Antelope Canyon is located on Navajoland near Page, Arizona. It is on the southern edge of the Grand Canyon Range by Lake Powell and Glen Canyon Dam. Antelope Canyon includes two separate, photogenic ‘slot’ canyon sections, referred to individually as Upper Antelope Canyon and Lower Antelope Canyon.
The Navajo name for Upper Antelope Canyon is Tsé bighánílíní, which means “the place where water runs through rocks.” Lower Antelope Canyon is Hazdistazí (advertised as “Hasdestwazi” by the Navajo Parks and Recreation Department), or “spiral rock arches.” Both are located within the LeChee Chapter of the Navajo Nation.

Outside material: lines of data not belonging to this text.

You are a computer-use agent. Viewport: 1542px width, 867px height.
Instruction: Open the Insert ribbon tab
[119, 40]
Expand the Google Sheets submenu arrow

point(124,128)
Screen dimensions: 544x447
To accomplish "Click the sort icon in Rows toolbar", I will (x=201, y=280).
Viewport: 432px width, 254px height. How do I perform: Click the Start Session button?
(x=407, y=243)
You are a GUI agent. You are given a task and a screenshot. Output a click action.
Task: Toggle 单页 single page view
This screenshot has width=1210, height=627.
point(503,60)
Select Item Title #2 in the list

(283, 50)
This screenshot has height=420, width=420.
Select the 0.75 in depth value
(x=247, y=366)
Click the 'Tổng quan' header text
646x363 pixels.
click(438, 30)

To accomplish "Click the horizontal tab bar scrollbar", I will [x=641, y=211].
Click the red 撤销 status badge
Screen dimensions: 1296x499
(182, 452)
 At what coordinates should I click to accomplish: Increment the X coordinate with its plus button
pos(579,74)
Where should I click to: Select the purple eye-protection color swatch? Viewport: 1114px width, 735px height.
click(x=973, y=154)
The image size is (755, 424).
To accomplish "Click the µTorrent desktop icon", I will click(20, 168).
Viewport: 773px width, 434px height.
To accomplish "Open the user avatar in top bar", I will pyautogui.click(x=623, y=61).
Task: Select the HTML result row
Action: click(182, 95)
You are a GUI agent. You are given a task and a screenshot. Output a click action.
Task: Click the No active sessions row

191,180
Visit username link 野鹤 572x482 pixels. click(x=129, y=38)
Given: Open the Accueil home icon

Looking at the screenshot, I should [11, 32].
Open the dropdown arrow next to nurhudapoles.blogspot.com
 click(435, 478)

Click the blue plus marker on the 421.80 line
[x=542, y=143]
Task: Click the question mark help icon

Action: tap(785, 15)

These images were taken in the summer of 2012 on a special trip I took through Arizona to see these rock formations. It is one of the most photographed geologic locations in the American Southwest and requires arranging guides to visit, per tribal rules. Antelope Canyon was formed by erosion of Navajo Sandstone, primarily due to flash flooding and secondarily due to other sub-aerial processes. Rainwater, especially during monsoon season, runs into the extensive basin above the slot canyon sections, picking up speed and sand as it rushes into the narrow passageways. Over time the passageways erode, making the corridors deeper and smooth in such a way as to form characteristic ‘flowing’ shapes in the rock. The “Shafts of Light” are created when fine sand particulate falls from the upper areas at the right times of day. Tour guides often throw sand up into the air to catch the effect for people to see. These canyons are sacred to the Navajo.